A reproduction of a woolly mammoth on display in France in 2015. Photo: Jean-Marc ZAORSKI/Gamma-Rapho via Getty Images
An effort to revivify the long-extinct woolly mammoth could spin off Austin-engineered software as the centerpiece of a new company as soon as this summer.
Driving the news: Ben Lamm, the CEO of Colossal Biosciences, a biotech startup dedicated to bringing back the mammoth, told Axios that the company's roughly 12-person Austin office is building "monetizable technology."
What they're saying: "This summer we're spinning our first software product, a computational biology platform that helps with genomics research," Lamm told Axios. "We're spinning that software out, the entire company out."
- Lamm said the software will have cancer research and drug discovery applications.
- The new company will likely be based in Austin, he said.
The big picture: A successful software launch could be a huge windfall for a company that says it wants to "jumpstart nature's ancestral heartbeat."
Flashback: In March, the six-month-old company announced a $60 million round of investment, led by the producer of the Batman film "The Dark Knight."
- Of note: Austin gaming designer Richard Garriott serves on the company's advisory board — and the company has raised at least $75 million overall.
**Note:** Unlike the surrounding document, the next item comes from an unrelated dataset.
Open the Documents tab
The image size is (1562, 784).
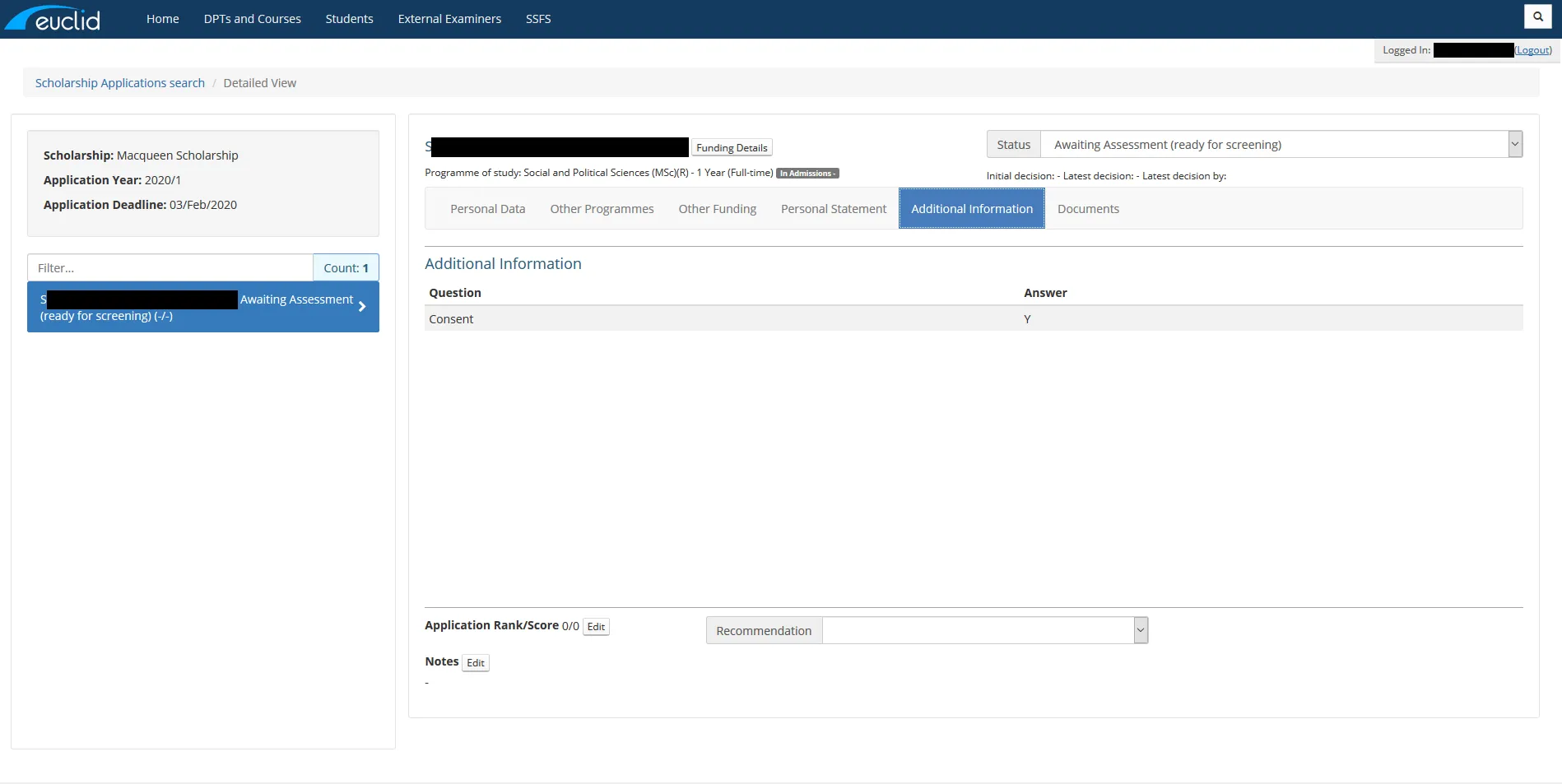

Flashing way, way back: The woolly mammoth, a slow-moving, cold-resistant herbivore, went extinct about 4,000 years ago, due in part to a shifting climate and a new predator: humans.
- Mammoths could weigh six tons and grow to 11 feet tall, with long, curled tusks.
- They're nearly identical, genetically, to Asian elephants, and Colossal's team is trying to bridge the 0.4% genetic gap through genome editing.
What's next: Lamm said Colossal, which also has offices in Dallas and Boston, is shooting to create a baby woolly mammoth in the next four to six years.